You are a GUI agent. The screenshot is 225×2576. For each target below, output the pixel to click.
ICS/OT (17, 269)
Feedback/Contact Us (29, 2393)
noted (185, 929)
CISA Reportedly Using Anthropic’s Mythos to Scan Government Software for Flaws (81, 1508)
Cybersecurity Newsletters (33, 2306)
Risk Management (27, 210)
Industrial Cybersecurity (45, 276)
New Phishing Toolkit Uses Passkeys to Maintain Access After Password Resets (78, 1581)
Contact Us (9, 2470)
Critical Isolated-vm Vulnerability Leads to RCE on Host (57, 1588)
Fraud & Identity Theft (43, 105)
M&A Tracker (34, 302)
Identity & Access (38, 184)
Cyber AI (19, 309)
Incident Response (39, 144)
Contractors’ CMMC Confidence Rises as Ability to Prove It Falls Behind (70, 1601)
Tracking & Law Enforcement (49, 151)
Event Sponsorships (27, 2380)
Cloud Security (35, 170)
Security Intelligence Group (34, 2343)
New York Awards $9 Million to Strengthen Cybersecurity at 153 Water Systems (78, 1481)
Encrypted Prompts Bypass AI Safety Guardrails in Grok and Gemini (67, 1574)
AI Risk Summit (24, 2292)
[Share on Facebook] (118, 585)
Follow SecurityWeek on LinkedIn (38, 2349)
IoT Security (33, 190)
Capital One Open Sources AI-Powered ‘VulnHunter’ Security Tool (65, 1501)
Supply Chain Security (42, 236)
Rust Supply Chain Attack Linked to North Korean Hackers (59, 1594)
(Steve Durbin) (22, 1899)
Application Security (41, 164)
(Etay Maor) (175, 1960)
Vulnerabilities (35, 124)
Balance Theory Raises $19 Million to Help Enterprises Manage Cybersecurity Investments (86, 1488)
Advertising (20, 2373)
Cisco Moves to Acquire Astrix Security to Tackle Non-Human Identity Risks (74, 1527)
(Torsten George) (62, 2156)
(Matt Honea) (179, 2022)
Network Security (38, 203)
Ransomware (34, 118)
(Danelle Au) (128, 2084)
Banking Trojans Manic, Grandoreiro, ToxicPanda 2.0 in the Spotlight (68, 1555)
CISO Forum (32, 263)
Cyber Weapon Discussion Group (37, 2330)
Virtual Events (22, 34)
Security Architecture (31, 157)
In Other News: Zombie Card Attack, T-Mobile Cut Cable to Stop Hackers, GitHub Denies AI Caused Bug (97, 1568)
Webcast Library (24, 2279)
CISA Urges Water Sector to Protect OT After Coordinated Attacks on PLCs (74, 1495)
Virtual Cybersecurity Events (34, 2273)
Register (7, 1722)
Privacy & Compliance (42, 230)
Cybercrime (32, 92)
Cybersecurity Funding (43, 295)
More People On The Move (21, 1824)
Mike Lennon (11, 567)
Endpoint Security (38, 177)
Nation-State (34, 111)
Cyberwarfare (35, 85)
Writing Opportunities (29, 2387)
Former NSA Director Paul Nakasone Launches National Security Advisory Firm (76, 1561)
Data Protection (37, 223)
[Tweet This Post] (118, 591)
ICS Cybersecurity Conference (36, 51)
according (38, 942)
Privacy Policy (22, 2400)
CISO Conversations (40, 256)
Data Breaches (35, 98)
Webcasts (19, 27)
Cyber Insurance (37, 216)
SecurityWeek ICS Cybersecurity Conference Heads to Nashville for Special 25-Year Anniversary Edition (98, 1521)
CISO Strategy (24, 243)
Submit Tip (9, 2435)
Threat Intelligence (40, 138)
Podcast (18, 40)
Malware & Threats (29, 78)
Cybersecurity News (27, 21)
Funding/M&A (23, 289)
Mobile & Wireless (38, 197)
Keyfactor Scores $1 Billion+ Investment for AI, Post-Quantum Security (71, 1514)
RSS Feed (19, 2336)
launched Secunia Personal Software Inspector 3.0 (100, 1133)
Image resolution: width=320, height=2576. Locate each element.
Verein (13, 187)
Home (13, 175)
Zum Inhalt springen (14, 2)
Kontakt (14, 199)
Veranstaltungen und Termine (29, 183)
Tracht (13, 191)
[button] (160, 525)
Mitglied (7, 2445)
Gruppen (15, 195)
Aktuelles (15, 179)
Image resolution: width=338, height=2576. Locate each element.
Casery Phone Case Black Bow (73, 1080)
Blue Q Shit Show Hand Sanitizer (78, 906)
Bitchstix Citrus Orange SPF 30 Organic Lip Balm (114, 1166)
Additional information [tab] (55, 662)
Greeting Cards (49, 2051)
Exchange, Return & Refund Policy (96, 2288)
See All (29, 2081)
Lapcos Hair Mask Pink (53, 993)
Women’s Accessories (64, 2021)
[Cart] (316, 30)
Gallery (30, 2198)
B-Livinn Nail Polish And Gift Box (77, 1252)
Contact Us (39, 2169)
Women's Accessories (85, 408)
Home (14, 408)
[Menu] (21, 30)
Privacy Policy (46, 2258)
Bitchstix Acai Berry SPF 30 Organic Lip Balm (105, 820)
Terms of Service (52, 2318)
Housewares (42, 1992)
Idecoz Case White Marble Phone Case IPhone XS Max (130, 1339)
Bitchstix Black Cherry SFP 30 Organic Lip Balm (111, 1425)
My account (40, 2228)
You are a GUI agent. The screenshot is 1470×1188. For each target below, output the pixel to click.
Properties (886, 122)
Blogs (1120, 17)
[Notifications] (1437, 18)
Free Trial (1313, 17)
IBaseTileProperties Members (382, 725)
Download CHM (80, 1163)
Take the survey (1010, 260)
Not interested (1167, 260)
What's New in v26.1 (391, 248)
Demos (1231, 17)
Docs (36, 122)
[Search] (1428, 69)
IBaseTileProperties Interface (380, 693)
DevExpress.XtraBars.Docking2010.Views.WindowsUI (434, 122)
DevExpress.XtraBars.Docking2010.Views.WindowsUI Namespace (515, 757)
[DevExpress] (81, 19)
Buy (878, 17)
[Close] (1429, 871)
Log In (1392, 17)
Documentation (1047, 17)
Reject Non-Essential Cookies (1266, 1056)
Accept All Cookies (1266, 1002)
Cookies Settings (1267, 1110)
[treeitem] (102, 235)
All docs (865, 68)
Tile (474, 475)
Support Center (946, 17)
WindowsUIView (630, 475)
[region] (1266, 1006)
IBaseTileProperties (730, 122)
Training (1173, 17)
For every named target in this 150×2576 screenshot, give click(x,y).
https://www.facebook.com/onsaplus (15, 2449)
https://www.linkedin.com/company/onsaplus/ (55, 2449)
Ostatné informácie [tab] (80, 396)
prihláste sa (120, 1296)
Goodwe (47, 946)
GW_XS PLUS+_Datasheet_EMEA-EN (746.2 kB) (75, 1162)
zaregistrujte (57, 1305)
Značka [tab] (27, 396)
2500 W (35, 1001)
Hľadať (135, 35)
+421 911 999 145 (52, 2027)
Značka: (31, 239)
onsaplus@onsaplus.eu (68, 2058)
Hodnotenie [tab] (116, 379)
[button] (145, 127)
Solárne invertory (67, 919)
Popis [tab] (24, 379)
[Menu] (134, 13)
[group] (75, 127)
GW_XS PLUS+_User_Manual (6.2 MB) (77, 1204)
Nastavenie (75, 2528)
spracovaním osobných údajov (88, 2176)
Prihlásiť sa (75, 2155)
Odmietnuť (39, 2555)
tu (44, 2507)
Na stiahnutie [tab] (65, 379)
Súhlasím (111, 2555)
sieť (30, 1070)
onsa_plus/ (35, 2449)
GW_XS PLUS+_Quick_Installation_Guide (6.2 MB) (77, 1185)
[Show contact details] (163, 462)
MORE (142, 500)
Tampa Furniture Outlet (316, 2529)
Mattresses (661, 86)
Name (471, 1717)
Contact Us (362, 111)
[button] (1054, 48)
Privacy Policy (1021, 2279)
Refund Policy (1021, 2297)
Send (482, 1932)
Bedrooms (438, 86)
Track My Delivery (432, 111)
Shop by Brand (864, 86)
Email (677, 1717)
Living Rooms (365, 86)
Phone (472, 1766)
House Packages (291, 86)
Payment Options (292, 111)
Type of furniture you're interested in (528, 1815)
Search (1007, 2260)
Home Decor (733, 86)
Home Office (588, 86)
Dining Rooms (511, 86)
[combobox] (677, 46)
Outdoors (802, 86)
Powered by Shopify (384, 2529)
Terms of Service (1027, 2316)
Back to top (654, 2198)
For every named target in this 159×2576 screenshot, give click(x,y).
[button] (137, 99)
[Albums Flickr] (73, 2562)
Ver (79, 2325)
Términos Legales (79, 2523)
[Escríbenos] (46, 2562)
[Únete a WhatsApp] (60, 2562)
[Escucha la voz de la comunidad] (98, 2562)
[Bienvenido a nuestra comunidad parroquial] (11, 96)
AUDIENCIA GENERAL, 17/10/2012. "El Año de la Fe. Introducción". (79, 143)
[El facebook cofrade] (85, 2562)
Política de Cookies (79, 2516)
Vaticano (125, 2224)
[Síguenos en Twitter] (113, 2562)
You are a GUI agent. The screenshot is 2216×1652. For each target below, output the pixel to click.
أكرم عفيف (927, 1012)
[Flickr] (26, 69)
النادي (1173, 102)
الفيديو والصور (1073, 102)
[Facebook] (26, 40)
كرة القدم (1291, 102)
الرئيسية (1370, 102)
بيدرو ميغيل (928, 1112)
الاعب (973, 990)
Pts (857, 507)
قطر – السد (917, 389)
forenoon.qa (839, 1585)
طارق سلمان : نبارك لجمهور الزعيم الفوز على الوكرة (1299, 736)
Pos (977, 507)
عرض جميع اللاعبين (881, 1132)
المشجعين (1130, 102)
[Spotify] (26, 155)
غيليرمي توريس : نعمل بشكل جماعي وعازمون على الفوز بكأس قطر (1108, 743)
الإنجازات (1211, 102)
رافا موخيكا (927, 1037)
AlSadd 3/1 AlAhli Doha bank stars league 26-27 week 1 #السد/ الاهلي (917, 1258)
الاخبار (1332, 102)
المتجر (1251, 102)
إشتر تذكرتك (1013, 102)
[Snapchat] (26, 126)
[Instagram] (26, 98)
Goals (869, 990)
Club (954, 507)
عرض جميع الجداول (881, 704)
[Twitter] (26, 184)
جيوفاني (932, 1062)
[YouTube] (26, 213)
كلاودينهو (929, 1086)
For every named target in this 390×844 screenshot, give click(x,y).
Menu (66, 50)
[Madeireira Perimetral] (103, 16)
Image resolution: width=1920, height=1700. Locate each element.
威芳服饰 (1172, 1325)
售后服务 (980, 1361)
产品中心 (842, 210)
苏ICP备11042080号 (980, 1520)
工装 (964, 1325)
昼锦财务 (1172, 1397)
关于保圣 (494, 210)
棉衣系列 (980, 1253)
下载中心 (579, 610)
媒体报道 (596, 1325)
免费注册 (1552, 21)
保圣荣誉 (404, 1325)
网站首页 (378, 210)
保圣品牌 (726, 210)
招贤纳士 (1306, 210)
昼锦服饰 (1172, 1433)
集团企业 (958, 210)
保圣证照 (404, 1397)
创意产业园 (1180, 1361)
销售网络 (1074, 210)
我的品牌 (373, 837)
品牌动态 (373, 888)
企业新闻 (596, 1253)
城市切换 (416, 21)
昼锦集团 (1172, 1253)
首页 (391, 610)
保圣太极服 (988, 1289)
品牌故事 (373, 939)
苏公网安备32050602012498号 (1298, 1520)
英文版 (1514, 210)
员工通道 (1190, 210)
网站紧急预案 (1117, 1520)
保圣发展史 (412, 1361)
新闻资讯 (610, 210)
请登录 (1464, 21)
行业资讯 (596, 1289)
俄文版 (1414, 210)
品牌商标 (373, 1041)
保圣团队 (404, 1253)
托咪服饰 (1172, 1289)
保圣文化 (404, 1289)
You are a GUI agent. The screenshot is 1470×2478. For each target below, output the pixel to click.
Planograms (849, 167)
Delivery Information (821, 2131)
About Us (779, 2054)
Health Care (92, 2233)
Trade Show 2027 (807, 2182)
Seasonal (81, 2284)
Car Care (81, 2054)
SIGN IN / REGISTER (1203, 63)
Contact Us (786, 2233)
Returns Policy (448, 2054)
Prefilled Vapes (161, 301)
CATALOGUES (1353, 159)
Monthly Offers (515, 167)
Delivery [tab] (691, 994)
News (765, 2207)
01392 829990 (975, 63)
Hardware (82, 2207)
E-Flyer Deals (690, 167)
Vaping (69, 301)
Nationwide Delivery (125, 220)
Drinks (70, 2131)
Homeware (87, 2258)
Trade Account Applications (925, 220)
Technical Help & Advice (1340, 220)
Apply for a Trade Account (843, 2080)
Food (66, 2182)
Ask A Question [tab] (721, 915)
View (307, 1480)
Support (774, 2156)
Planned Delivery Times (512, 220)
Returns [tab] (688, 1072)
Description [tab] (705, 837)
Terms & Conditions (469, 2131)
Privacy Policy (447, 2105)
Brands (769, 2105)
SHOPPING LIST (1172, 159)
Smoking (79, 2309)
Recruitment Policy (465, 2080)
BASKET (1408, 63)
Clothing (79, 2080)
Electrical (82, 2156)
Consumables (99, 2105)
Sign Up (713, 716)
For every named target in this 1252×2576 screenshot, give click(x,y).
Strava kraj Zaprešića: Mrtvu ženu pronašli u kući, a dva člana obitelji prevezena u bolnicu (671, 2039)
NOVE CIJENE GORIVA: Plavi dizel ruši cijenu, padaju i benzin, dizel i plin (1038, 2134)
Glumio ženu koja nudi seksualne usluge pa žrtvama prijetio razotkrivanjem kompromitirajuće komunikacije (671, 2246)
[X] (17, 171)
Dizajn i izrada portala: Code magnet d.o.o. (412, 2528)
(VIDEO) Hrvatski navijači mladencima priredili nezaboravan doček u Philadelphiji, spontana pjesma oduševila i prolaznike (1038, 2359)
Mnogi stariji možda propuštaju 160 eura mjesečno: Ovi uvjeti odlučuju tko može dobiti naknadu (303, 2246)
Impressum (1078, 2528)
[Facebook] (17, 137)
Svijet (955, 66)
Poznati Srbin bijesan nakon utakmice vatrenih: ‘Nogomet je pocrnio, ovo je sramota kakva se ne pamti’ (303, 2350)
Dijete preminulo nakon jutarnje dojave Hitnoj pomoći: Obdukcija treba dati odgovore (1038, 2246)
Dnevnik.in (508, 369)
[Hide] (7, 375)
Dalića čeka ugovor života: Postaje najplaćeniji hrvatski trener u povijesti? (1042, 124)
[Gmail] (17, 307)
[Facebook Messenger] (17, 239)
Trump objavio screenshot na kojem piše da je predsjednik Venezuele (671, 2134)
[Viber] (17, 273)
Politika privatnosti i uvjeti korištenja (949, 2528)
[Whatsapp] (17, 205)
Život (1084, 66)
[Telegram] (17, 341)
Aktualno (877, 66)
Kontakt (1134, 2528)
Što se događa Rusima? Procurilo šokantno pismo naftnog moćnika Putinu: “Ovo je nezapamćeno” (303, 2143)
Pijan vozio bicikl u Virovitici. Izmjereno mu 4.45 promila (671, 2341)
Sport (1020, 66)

TASK DIRECTIONS »
The answer must consist of the lines from the one with "Pijan vozio bicikl" through the final line of the entries above, exactly as they are, and nothing else.

EXERCISE SOLUTION »
Pijan vozio bicikl u Virovitici. Izmjereno mu 4.45 promila (671, 2341)
Sport (1020, 66)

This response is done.